3. The Return of Responsibility: We Are the Bearers of "Divinity"

Marx noted in the Contribution to the Critique of Hegel's Philosophy of Right: "Man creates religion, religion does not create man." When the "Big Other" retreats, all glory and demands formerly attributed to God are reclaimed by humanity itself:

  • "God's purpose" → civilization visions humanity sets for itself;
  • "Sacred law" → ethical agreements we voluntarily forge and iterate;
  • "Final judgment" → the real reverberations behaviors produce in history and ecology.

What we call divinity is merely the sublime code about hope that humanity wrote for itself when facing the abyss of existence.

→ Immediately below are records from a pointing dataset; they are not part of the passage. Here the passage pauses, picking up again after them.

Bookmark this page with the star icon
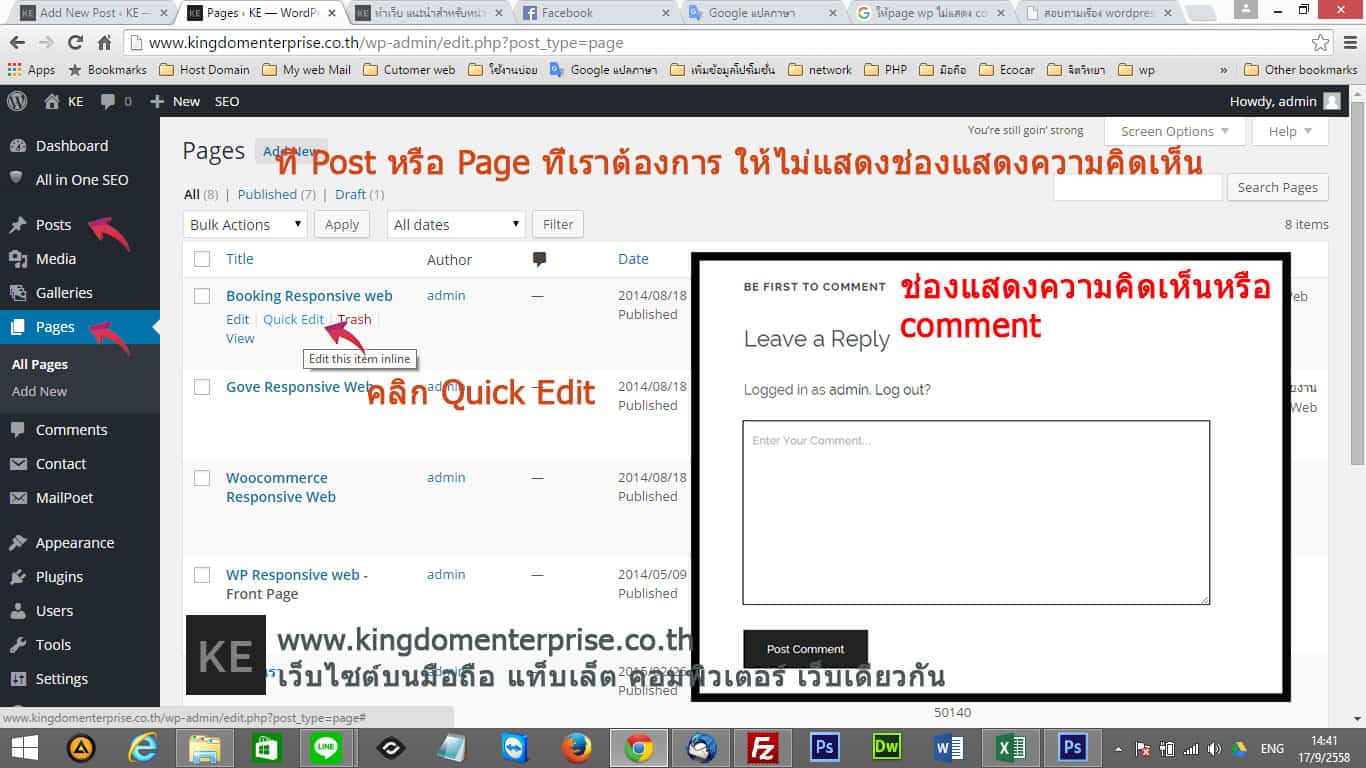Image resolution: width=1366 pixels, height=768 pixels. pos(1321,43)
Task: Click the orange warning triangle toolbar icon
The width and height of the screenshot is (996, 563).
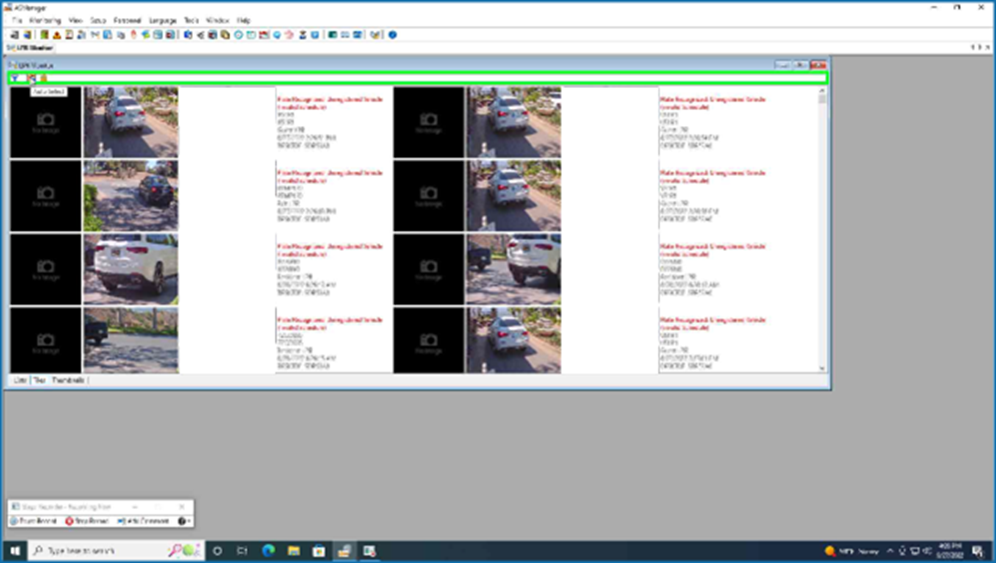Action: 56,34
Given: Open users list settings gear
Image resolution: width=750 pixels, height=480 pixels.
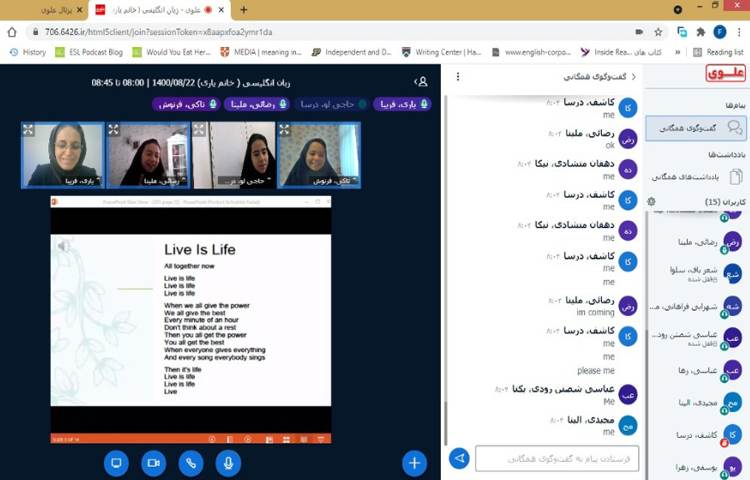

Conclusion: Weaving a Web of Meaning Above the Void

The essence of religion has never been to provide a ready-made answer. It is humanity's tragic yet heroic effort — having realized the universe has no pre-set meaning, still choosing to actively weave a web of meaning.

This web is woven from memes, with neural networks as warp and weft, ethical practice as knots. It is destined to have holes, to sway in the wind, and eventually to decay — yet precisely in the process of weaving, humanity transcends biological survival and touches the glimmer of divinity.

And we are the only beings in this world who suffer for "meaning" and also rejoice for "meaning." Religion is merely the oldest and most resilient thread in this eternal weaving.

Peak nurtures hypocritical adherents; dusk witnesses devout believers. The bravest moment of faith begins when He acknowledges that the heavens He gazes upon are but light and shadow projected by the human heart.